Our country is among the most vulnerable to the impacts of climate change.
Most of these impacts are avertible. Flooding, for instance, has affordable primary prevention mechanisms such as flood control structures such as dams, dikes and drainage systems. Poor drainage and solid waste disposal problems aggravated the impacts of typhoons and heavy rains.
Areas around creeks and waterways have become densely populated and encroached by informal settlers, affecting water flow and preventing maintenance. Wastes consisting mostly of single-use plastic, sando bags, sachets and plastic bottles clog waterways and water bodies.
While heavy and excessive rainfall is part of the new normal due to climate change, we do not deserve to live with the vulnerabilities that disrupt our social and economic activities. We do not deserve to have flooded streets due to absence of drainage canals, overflowing wastewater due to lack of sanitation infrastructures, poorly maintained and unpaved roads for every intense rain or typhoon.

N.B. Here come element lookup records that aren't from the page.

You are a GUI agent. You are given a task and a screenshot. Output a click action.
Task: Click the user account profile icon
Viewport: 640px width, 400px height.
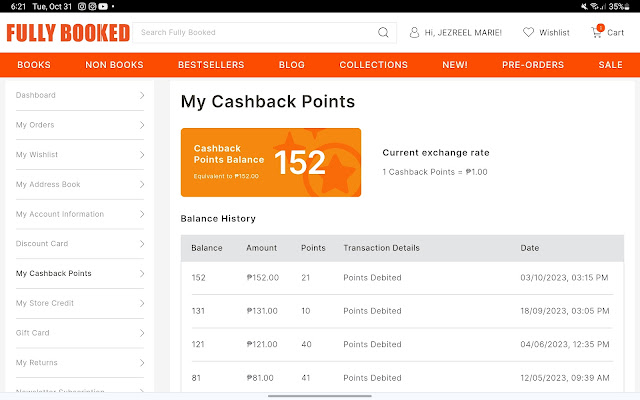point(414,32)
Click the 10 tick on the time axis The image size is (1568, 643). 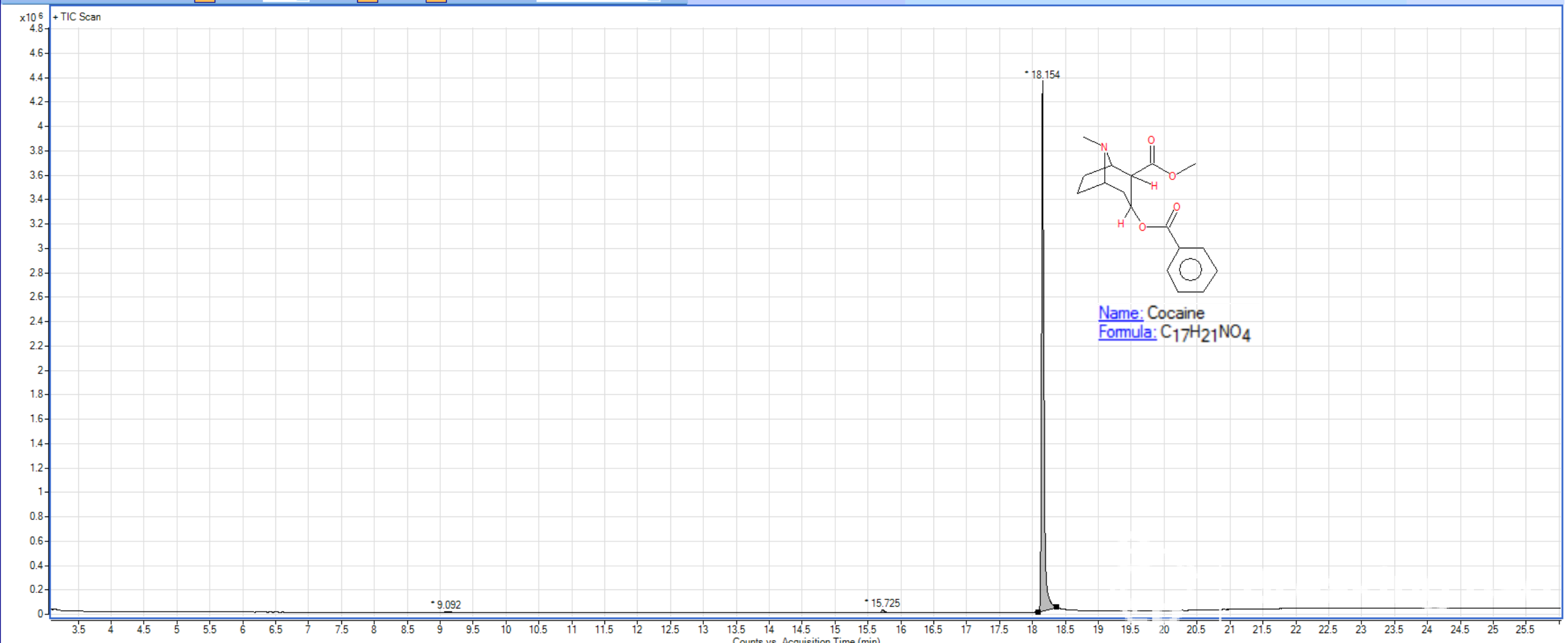[x=505, y=629]
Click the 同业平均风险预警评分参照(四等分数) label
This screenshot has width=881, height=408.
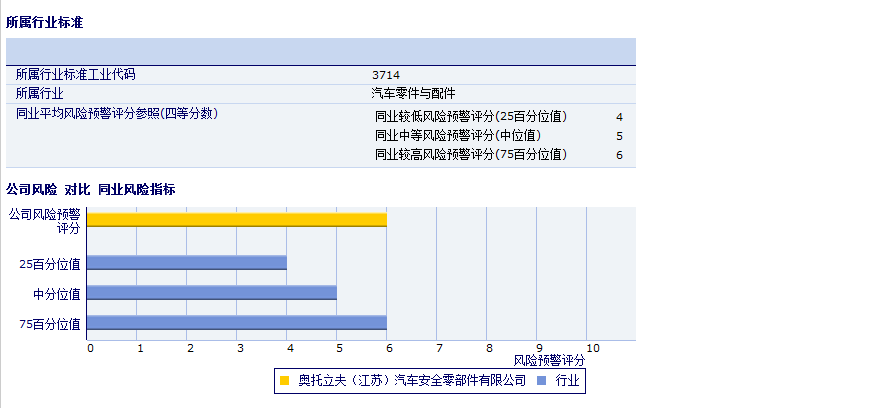tap(116, 113)
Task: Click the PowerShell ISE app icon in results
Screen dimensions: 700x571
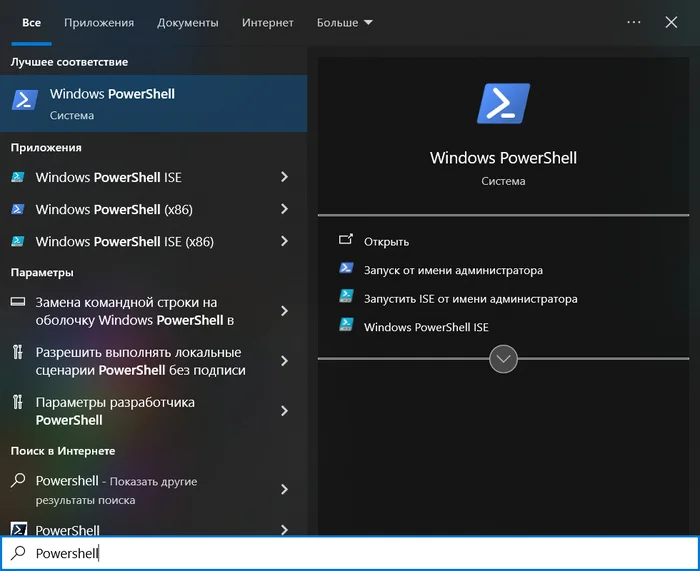Action: 18,177
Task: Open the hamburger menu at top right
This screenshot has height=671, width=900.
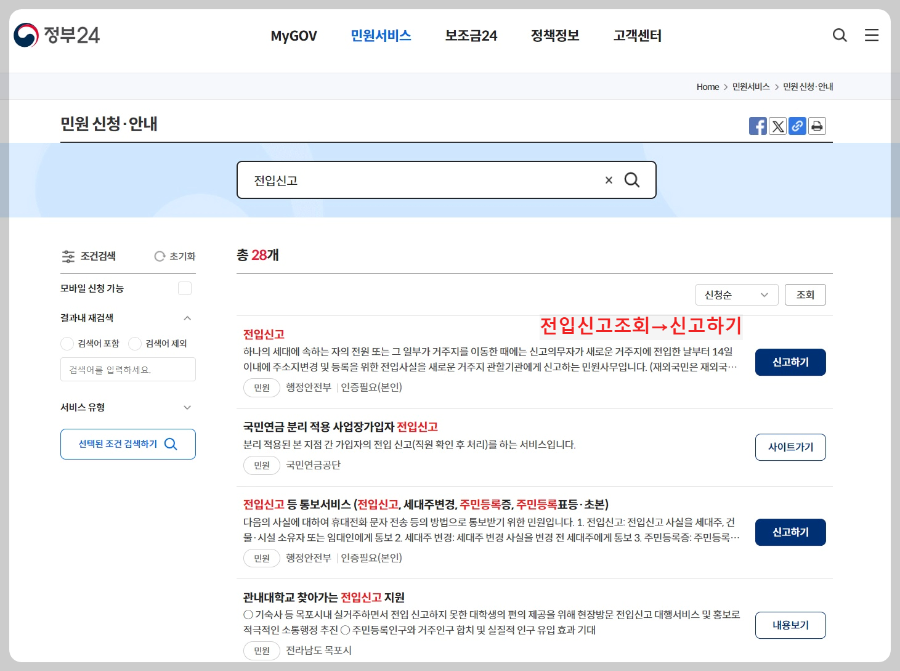Action: [871, 35]
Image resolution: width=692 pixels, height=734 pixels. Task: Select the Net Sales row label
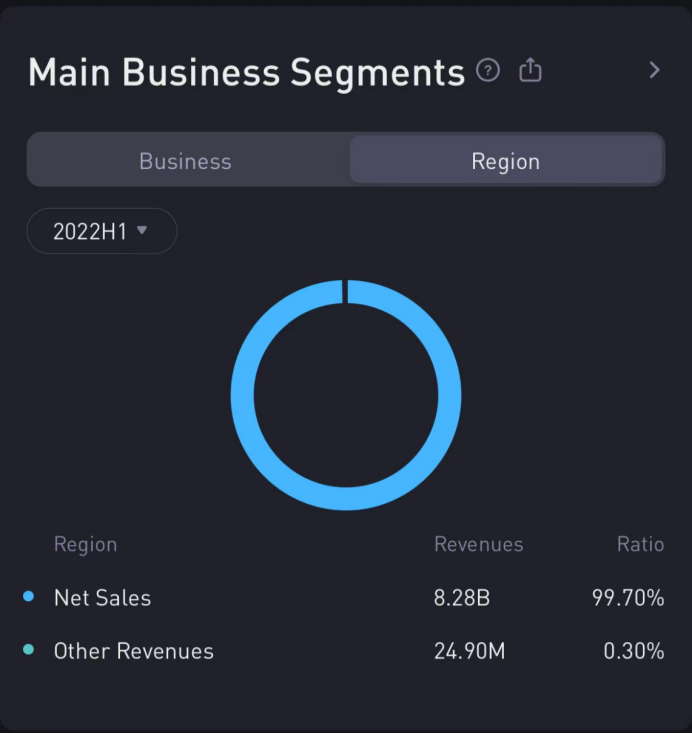pos(102,598)
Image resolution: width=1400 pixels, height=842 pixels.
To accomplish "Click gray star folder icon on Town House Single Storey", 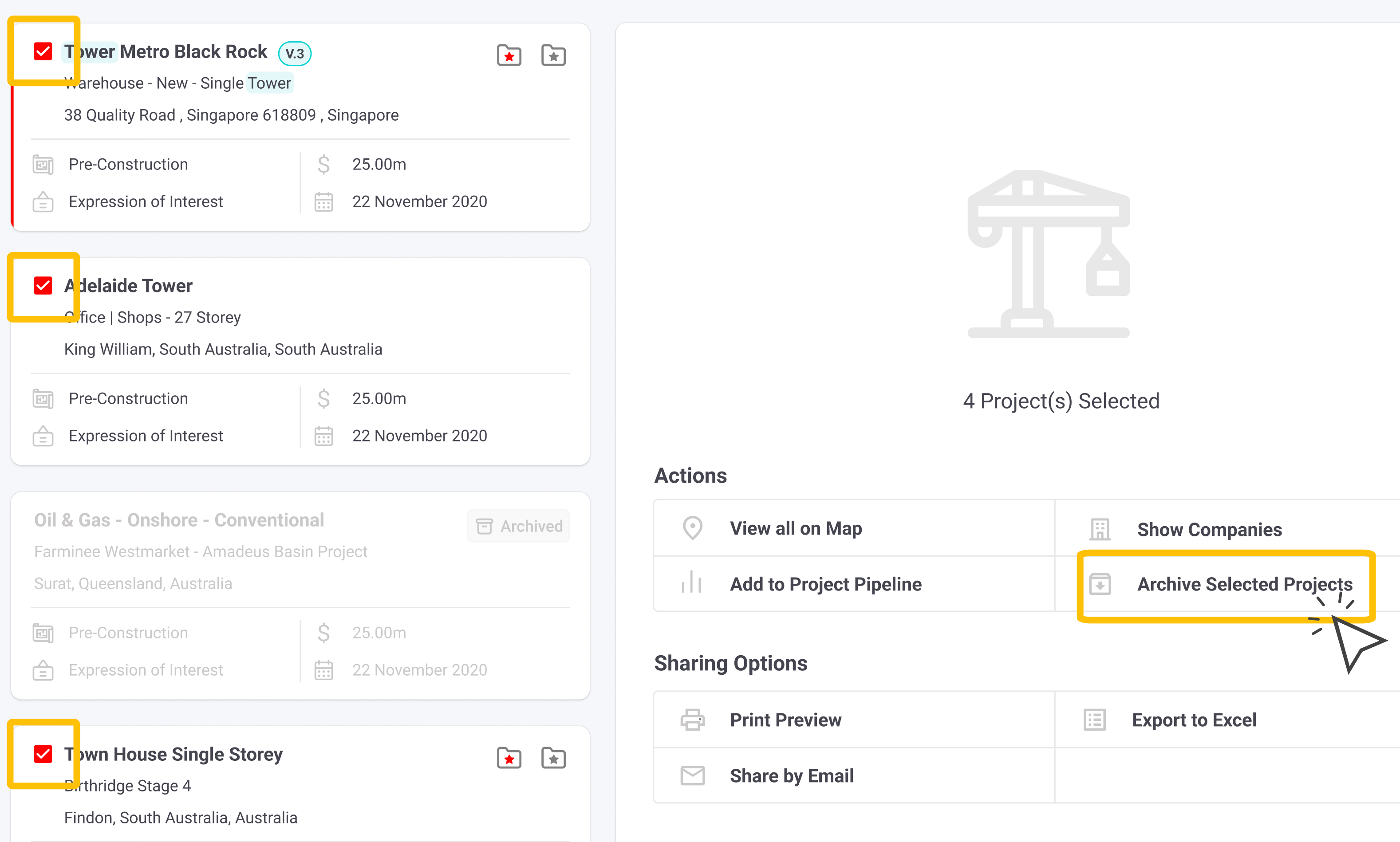I will (553, 757).
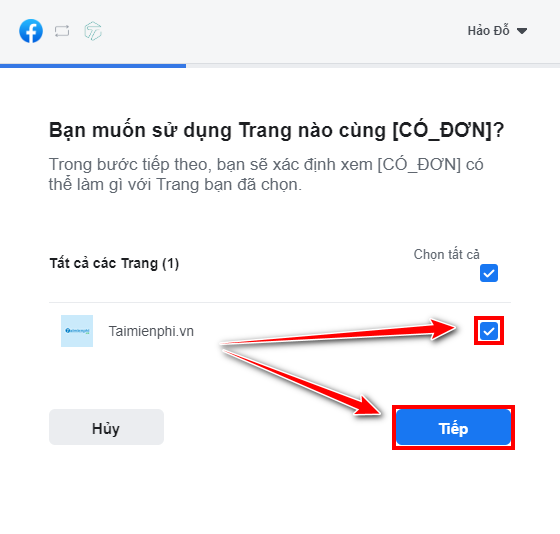
Task: Click the red arrow pointing at checkbox
Action: click(x=338, y=332)
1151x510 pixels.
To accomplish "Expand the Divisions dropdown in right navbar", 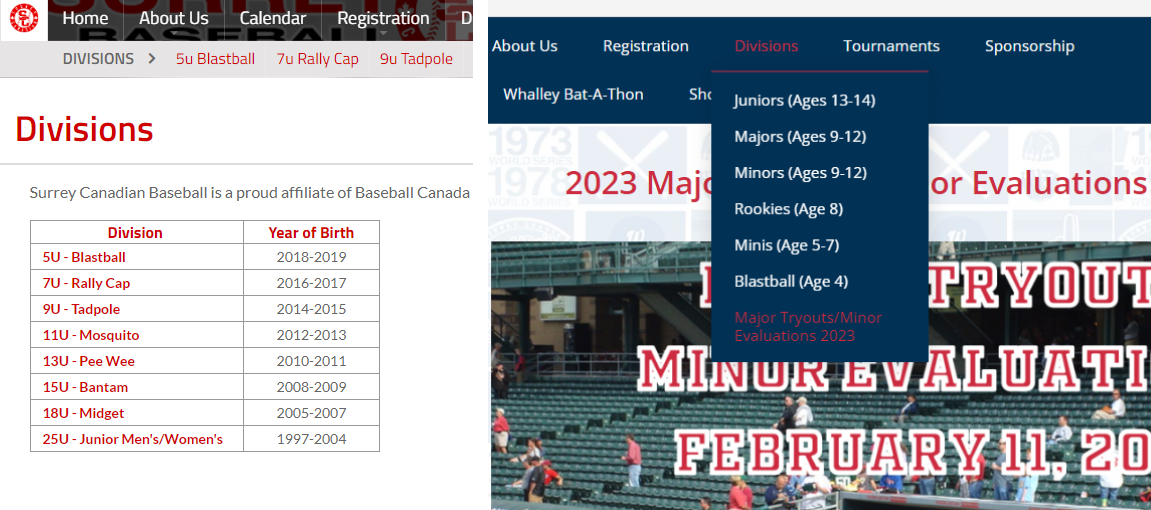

Our government should undertake a more people-centered approach to decision-making by elaborating policies that highlight sustainable development, approving an inclusive budget that benefits more vulnerable people and promoting nature-based solutions to ensure that all communities are safe from flooding.
The government is challenged to move forward in a balanced manner such that we do not only adapt but come out stronger, to give what is right and just to our people who have long deserved a safer and better life.
Our government must practice enhanced disaster risk reduction and local preparedness more than focusing on responding when a disaster has already occurred. We must make ourselves more proactive in reducing risks.
The absence of a modern integrated drainage system in the city will only worsen the situation. Our local leaders and the public should immediately unite and start coming up with a solution, otherwise it will be too late to solve the problem.
We must recognize that the climate crisis persists. It is therefore compulsory that we should act immediately and reform the way we live and regard our environment so that we all survive and thrive in the midst of the changing climate.